WORK TO COMPLETE. Please count the lines in the rows below that contain the word "dimensions", and reply with only that number.

--- begin TASK INPUT ---

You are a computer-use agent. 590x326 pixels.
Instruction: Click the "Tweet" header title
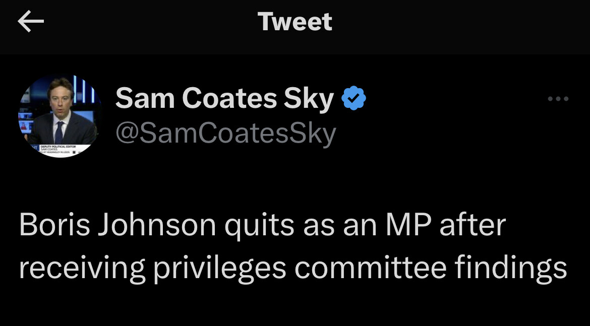coord(295,22)
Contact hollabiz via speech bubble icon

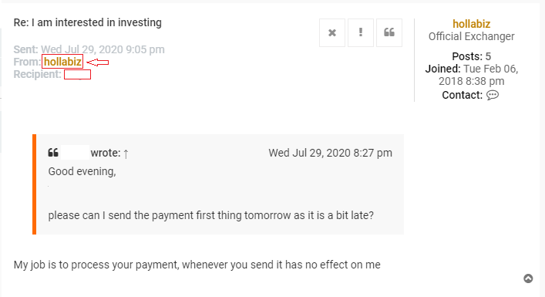[492, 95]
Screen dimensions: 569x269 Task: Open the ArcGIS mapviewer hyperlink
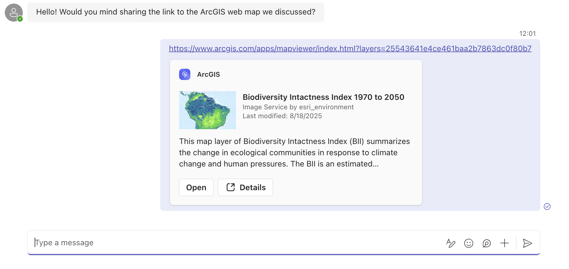point(350,49)
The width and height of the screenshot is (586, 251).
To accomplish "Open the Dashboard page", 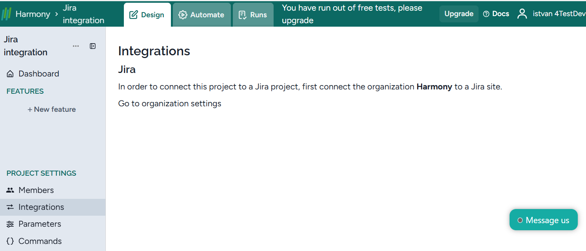I will pyautogui.click(x=39, y=74).
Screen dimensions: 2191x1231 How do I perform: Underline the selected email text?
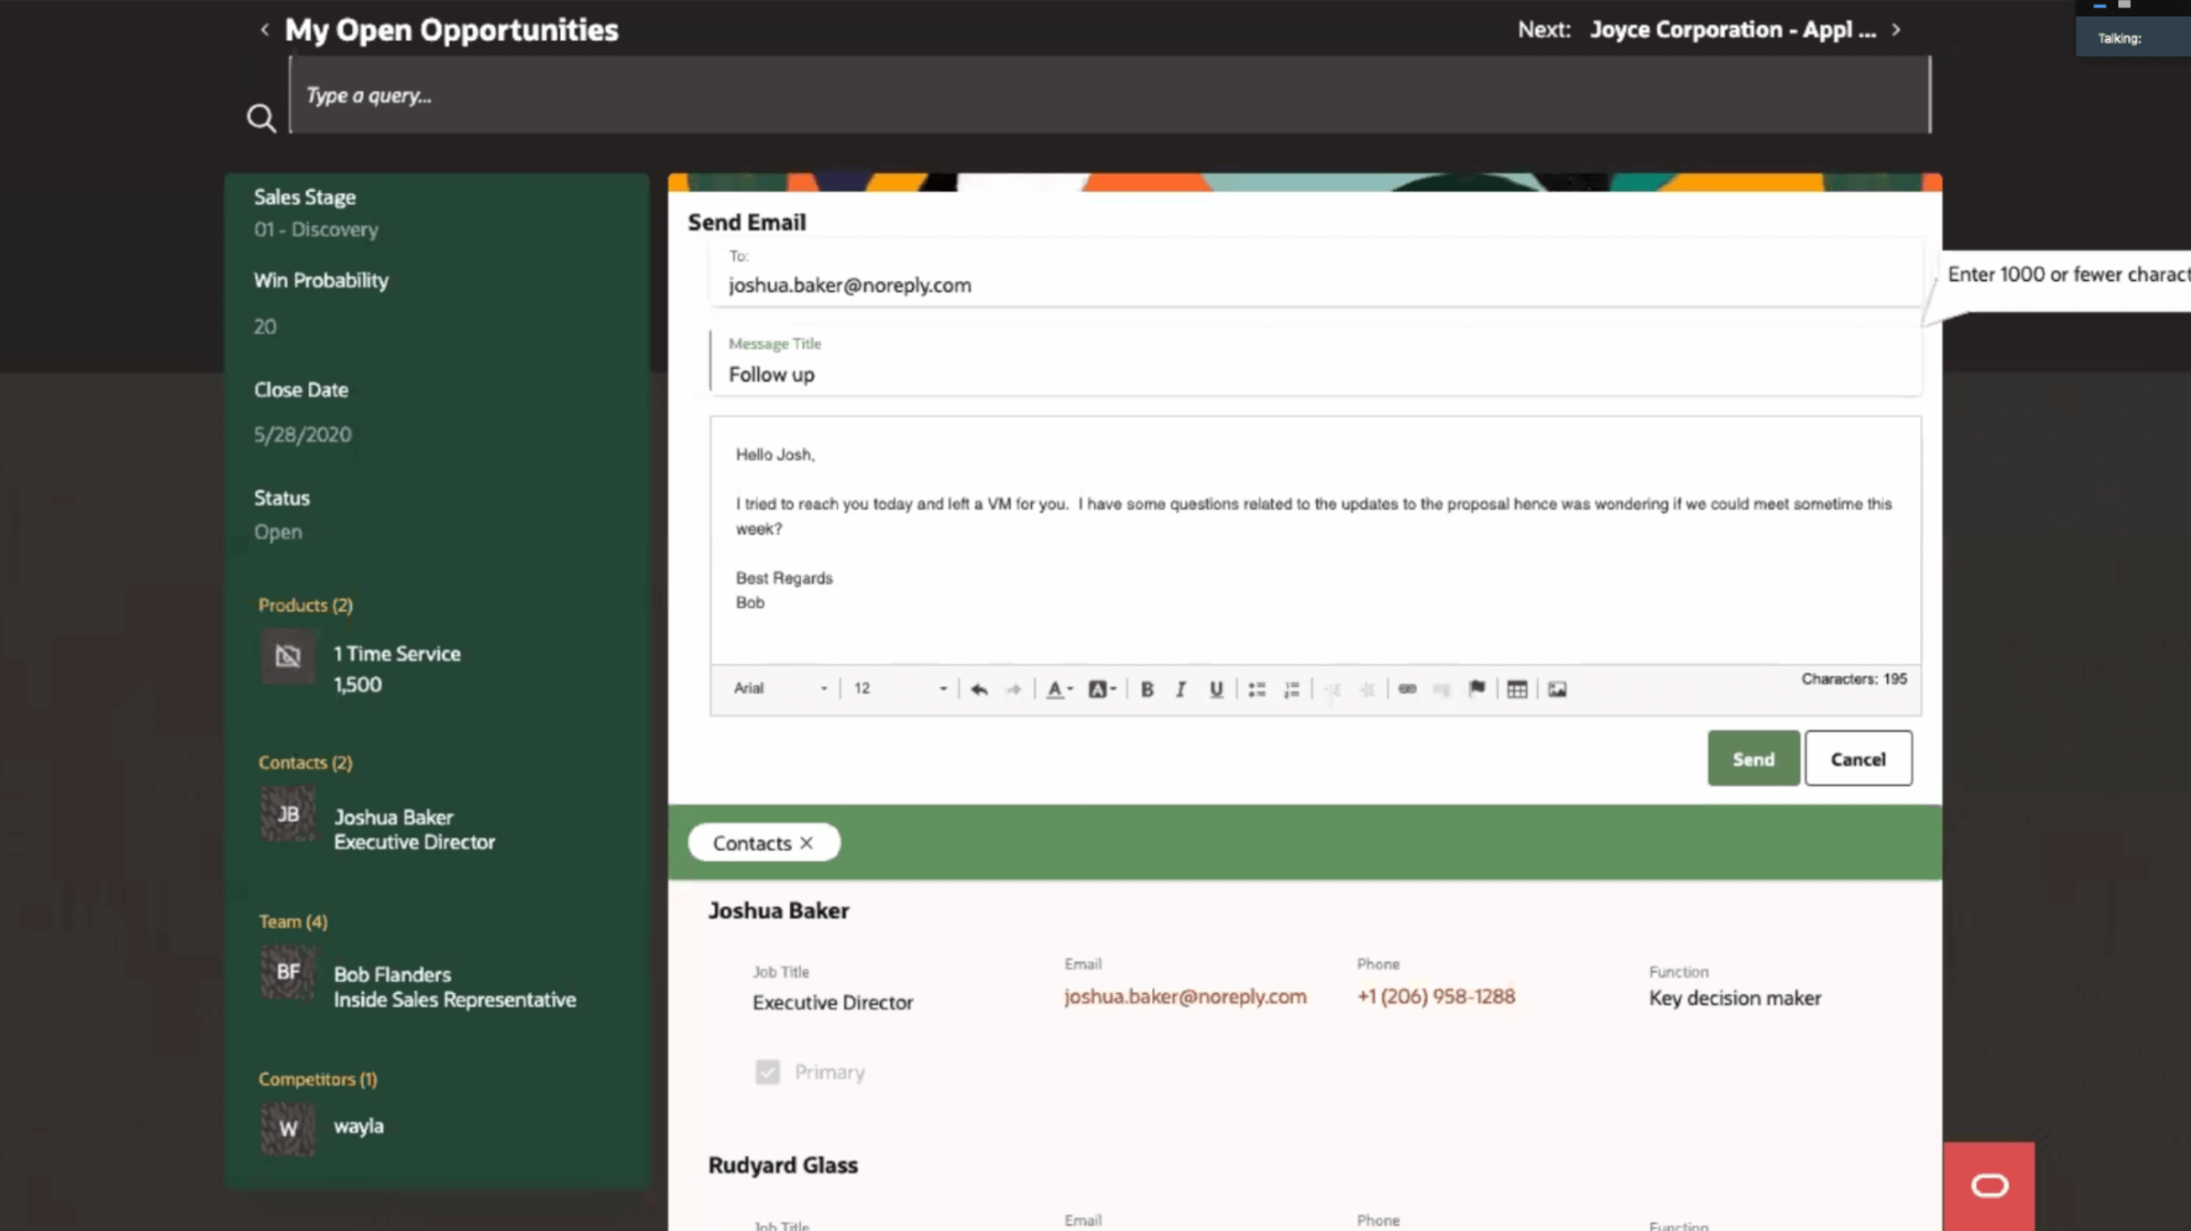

--- end TASK INPUT ---

EXERCISE SOLUTION. 2